A partial copy is required: transcribe exactly the lines from the one containing "Given: Click the" through the last line below, without any pictures.

Source data
....................
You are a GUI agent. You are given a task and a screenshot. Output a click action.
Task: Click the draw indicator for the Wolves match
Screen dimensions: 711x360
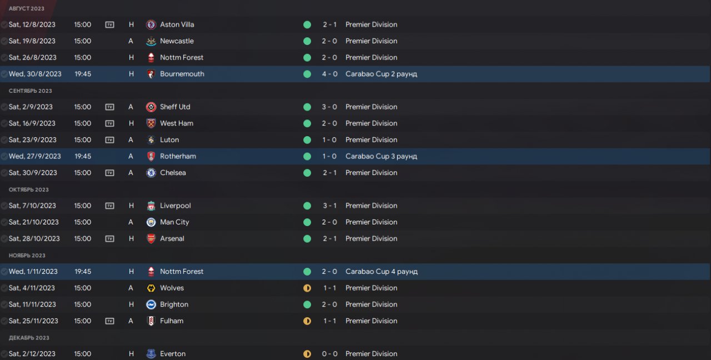click(307, 288)
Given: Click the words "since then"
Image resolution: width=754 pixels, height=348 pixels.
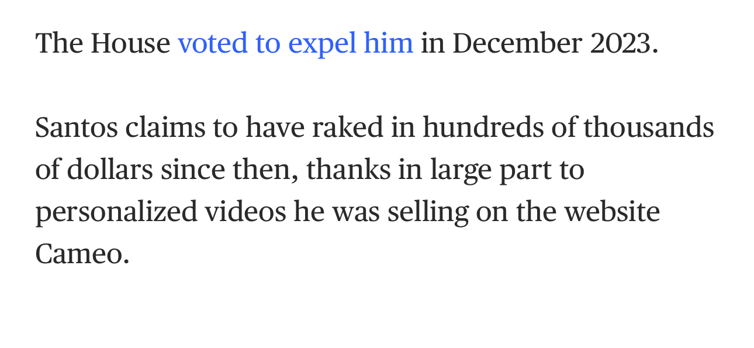Looking at the screenshot, I should click(227, 170).
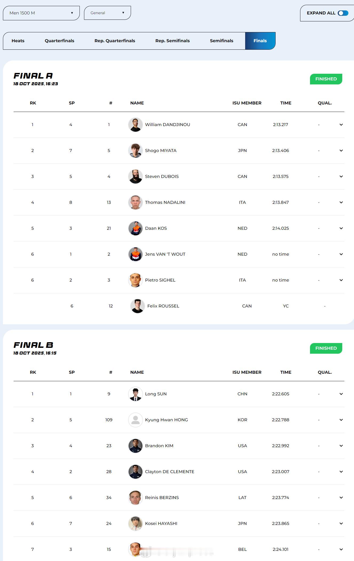Screen dimensions: 354x561
Task: Expand Brandon Kim's result row chevron
Action: coord(341,446)
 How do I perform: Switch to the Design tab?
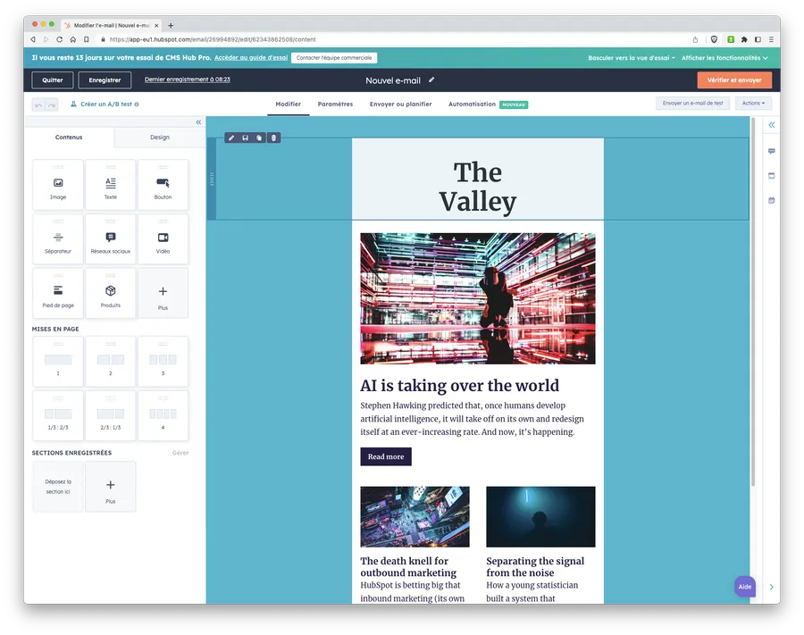click(x=159, y=138)
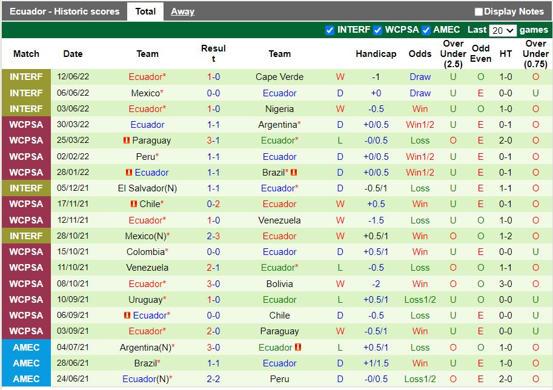Click the 1-0 result against Nigeria
Screen dimensions: 553x390
[213, 109]
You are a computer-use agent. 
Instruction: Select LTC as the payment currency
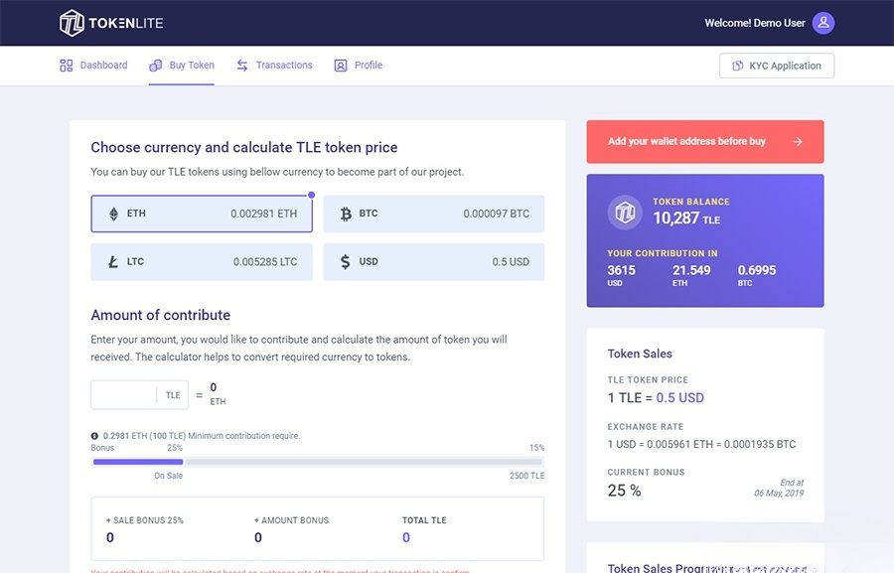point(202,261)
....................
Answer area
Given: Click the words "since then"
Image resolution: width=754 pixels, height=348 pixels.
Looking at the screenshot, I should click(227, 170).
Screen dimensions: 354x561
Task: Expand Brandon Kim's result row chevron
Action: coord(341,446)
 How do I perform: Switch to the Design tab?
click(x=159, y=138)
Click the 1-0 result against Nigeria
Screen dimensions: 553x390
[213, 109]
You are a computer-use agent. 
Instruction: Select LTC as the payment currency
point(202,261)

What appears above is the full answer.